With regard to clerics endorsing candidates, he said, clerics will run the risk of being partisan if they do this.
"By endorsing candidates, clerics run the risk of being partisan. Partisanship implies division. But clerics are supposed to be sources of unity in the community. They are supposed to foster, among people, peace and harmony based on justice," said Secillano citing the Code of Canon Law 287.
That’s why, he said, the role of clerics in the socio-political sphere is merely to guide voters by educating and forming their consciences.
Secillano added that the Church “forces” on the people not the candidates but the values and platforms that are in accord with church teachings, specifically, the Catholic Social Teachings and Gospel values.

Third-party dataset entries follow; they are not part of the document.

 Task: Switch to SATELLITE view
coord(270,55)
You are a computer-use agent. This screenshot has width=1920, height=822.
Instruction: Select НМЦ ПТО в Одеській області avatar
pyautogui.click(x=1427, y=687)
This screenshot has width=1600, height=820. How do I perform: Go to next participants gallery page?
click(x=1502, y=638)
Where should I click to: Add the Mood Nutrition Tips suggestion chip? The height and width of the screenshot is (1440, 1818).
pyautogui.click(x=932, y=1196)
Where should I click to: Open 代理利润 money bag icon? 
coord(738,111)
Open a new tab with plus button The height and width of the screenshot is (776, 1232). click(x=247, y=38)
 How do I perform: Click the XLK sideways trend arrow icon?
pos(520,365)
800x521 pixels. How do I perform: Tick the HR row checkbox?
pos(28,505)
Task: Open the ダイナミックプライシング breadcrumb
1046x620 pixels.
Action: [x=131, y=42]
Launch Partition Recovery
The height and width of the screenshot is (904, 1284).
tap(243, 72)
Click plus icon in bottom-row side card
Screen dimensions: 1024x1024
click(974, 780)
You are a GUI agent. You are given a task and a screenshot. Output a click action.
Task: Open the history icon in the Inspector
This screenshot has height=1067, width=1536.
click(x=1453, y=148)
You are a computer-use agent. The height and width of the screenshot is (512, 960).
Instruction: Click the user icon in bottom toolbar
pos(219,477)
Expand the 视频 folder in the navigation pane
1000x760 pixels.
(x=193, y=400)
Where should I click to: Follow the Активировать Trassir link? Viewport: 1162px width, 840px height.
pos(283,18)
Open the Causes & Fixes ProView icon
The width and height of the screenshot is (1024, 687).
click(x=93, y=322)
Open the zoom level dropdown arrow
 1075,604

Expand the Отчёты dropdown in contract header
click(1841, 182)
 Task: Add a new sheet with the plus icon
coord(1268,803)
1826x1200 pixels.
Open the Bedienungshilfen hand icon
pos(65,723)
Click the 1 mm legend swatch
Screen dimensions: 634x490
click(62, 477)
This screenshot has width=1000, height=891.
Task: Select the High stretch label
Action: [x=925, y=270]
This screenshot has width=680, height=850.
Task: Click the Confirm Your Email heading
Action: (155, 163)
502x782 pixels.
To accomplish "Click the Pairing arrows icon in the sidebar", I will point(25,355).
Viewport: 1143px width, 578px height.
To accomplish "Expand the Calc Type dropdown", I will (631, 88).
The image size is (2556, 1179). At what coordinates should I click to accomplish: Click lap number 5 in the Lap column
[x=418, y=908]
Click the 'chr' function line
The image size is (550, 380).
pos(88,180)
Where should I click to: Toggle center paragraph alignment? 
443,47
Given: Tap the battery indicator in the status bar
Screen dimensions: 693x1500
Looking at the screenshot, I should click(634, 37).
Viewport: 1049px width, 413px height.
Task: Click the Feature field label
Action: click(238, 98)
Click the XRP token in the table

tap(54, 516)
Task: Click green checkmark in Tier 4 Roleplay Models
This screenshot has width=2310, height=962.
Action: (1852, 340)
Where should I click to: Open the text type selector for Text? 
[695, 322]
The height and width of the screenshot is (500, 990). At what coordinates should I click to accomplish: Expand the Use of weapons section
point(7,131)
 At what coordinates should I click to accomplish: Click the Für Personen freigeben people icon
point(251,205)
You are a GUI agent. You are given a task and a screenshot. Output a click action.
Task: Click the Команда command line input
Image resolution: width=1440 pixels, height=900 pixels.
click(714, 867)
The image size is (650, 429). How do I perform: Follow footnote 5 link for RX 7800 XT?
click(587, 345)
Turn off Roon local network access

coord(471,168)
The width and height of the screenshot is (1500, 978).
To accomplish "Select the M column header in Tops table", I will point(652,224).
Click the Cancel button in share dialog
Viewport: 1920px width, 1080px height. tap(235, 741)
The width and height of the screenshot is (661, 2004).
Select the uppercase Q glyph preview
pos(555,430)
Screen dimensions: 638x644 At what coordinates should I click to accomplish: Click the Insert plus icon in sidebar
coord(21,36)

He also said that while the vote of an individual cleric is an exercise of his right, asking others to vote for his candidate may be violative of pertinent church policies.
Secillano said Canon Law 287 states, “Clerics are not to play an active role in political parties....unless in the judgment of the competent ecclesiastical authority, this is required for the defence of the rights of the Church or to promote the common good."
However, he said, the prohibition is not absolute as there’s a qualifying paragraph that opens a window of direct involvement if only to defend the rights of the Church and to promote the common good.
"Is there already a precedence that this happened? I argue that even in the absence may be of any precedence in this regard, the fact that it is possible should not shock the public if that indeed happens," Secillano said.
"However, in the absence of the judgment of competent ecclesiatical authority/ies for direct political partisanship, the safer and more prudent route for clerics is to remain focused on issues that affect our people and to let people decide, after a period of formation, discernment and prayer, who among the candidates are worthy of their votes," he added.
Secillano said nuns and seminarians are not bound by the prohibition on partisanship.
"For clarity’s sake, the Code of Canon Law, as cited above, only mentions clerics, therefore, it is safe to assume that they are not bound by the prohibition on partisanship, ergo, endorsement," he said.
Meanwhile, CBCP President Kalookan Bishop Pablo David said the faithful should vote for those that will be able to continue the spirit of the People Power Revolution.
"We must choose the candidates that can maintain and strengthen democracy in the country, follow the law, and respect the rights and dignity of every person," he said in an online forum.
David said voters should go for candidates that know how to listen to the cries of his people, especially the poor; who pro-God, pro-people, pro-country, pro-environment, and pro-life among others.